DATASET RECORDS Start Marker

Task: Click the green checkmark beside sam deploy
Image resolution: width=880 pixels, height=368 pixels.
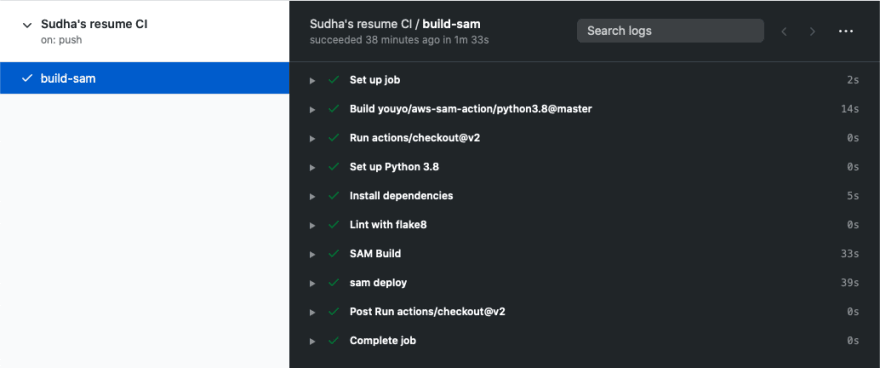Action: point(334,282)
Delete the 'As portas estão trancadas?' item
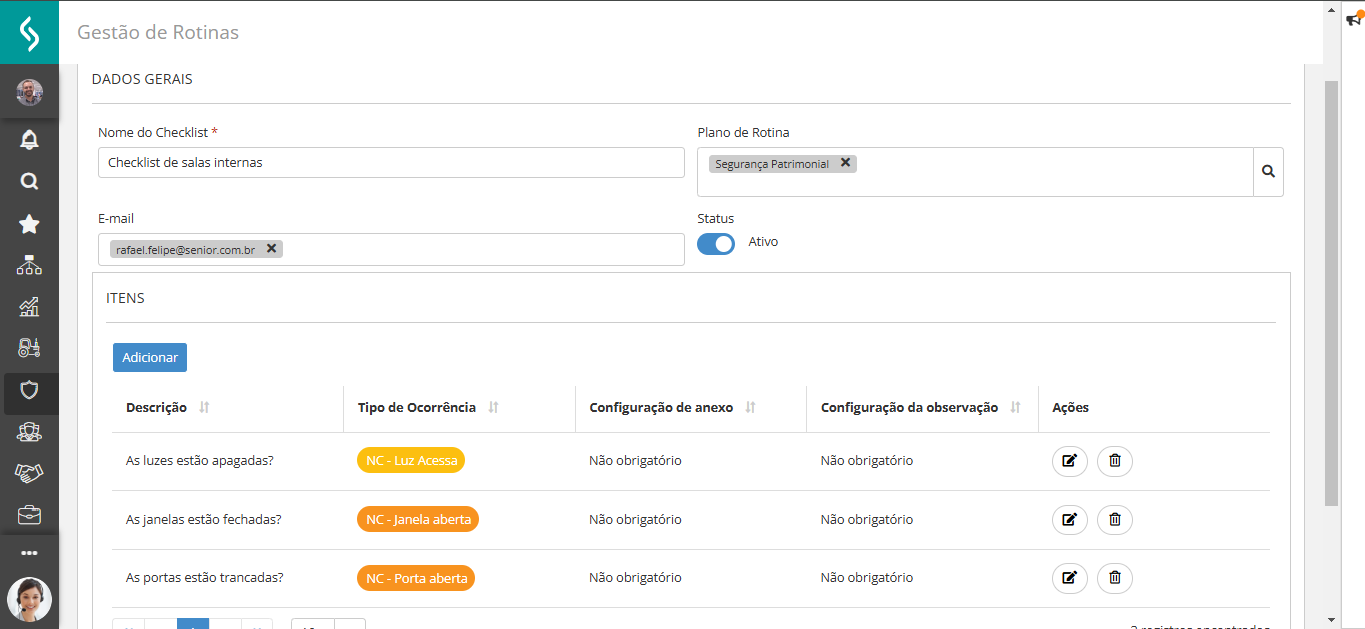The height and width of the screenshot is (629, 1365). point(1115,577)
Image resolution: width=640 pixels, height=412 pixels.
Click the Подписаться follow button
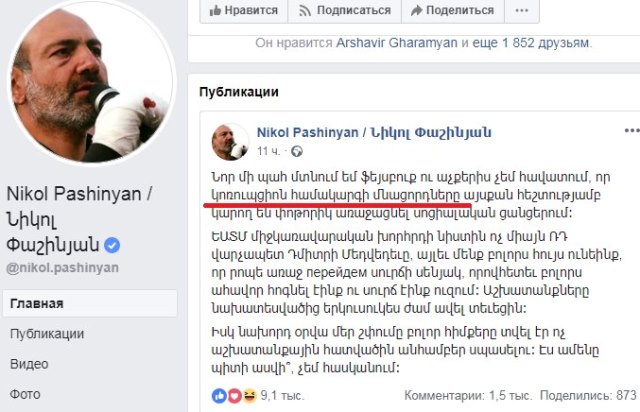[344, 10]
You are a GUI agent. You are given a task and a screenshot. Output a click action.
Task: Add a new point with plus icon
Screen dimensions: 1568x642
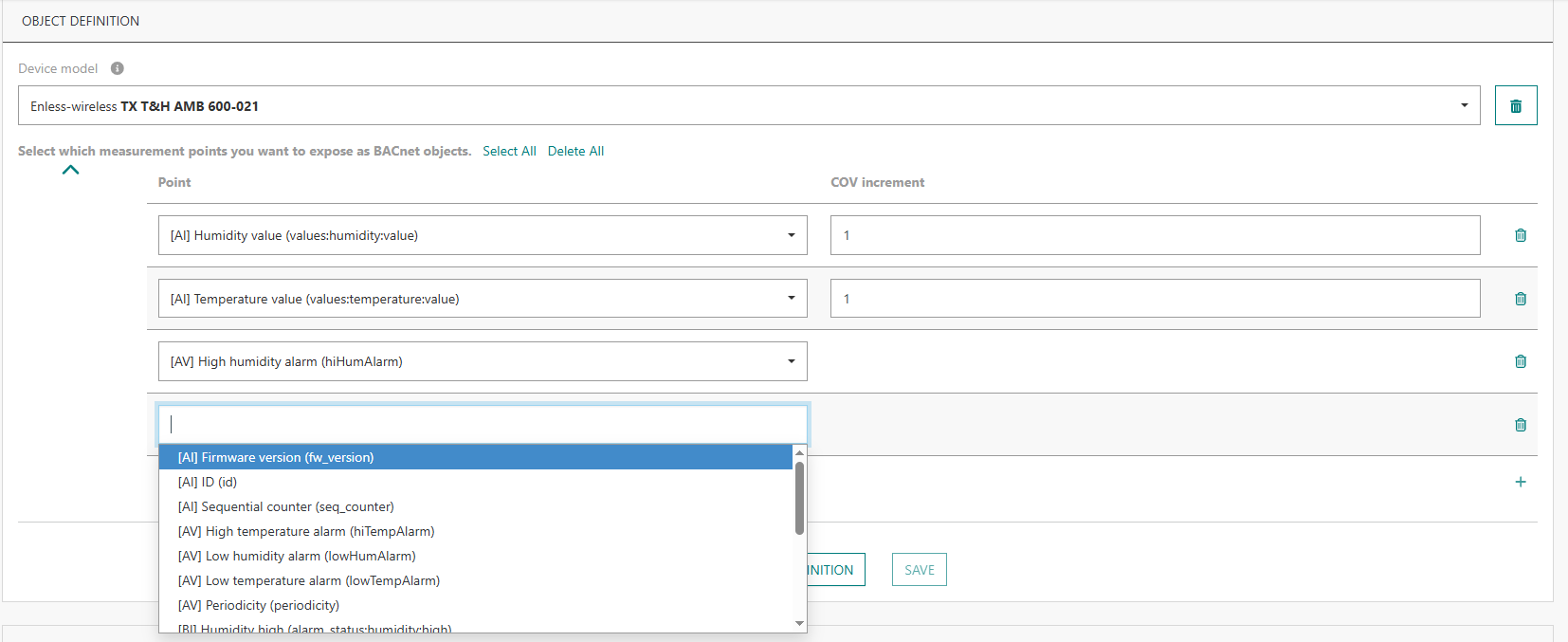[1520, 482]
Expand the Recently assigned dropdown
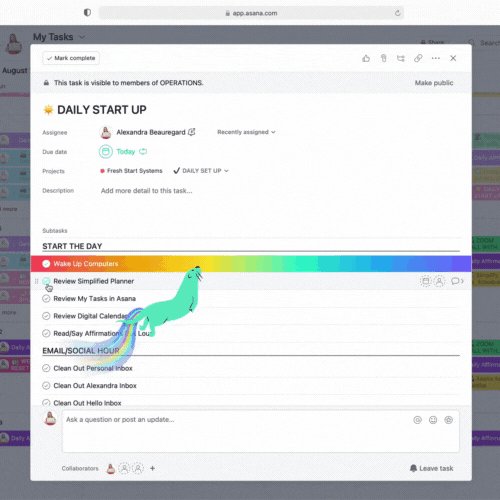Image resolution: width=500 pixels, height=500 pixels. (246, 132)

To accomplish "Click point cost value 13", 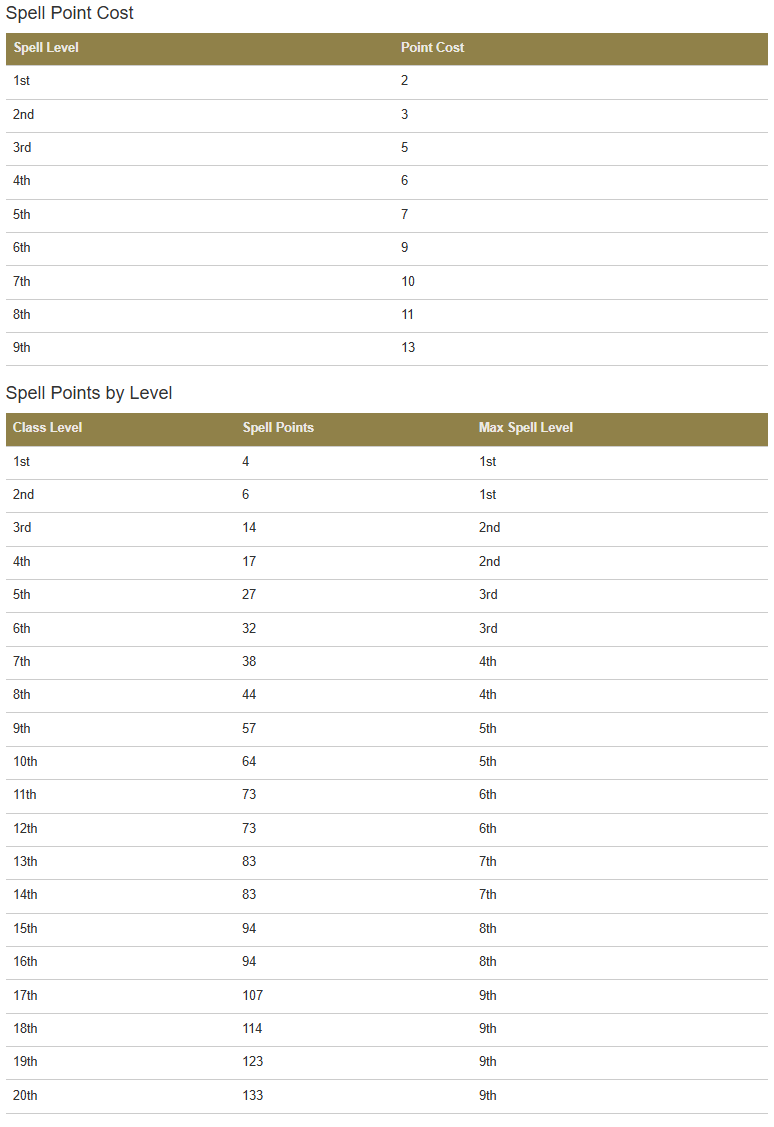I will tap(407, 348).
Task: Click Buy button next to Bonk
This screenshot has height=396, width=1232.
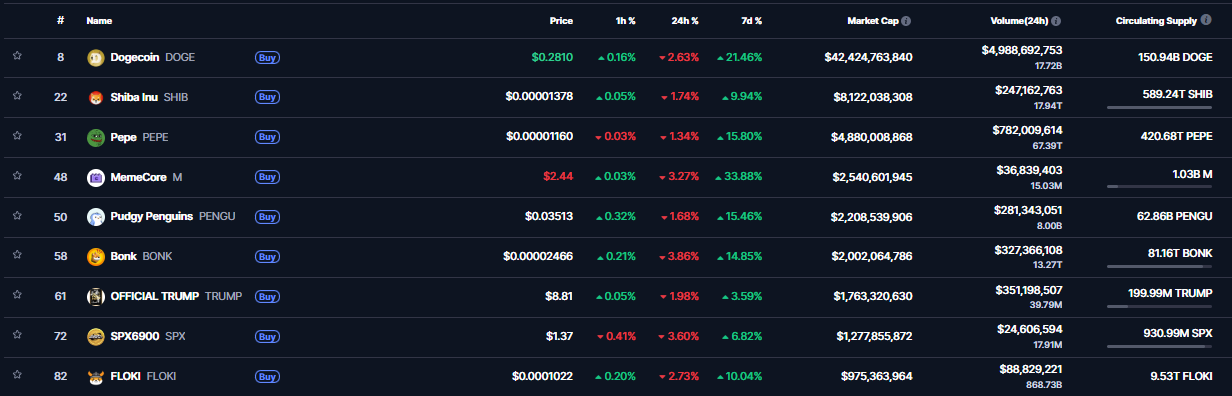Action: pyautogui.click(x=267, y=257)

DATASET RECORDS End Marker

> **BRIEF**
Omit all pictures, and repeat exactly the lines from the line containing "Task: Click Buy button next to Bonk" through the end of the data.

> **WRITTEN RESPONSE**
Task: Click Buy button next to Bonk
This screenshot has height=396, width=1232.
Action: pyautogui.click(x=267, y=257)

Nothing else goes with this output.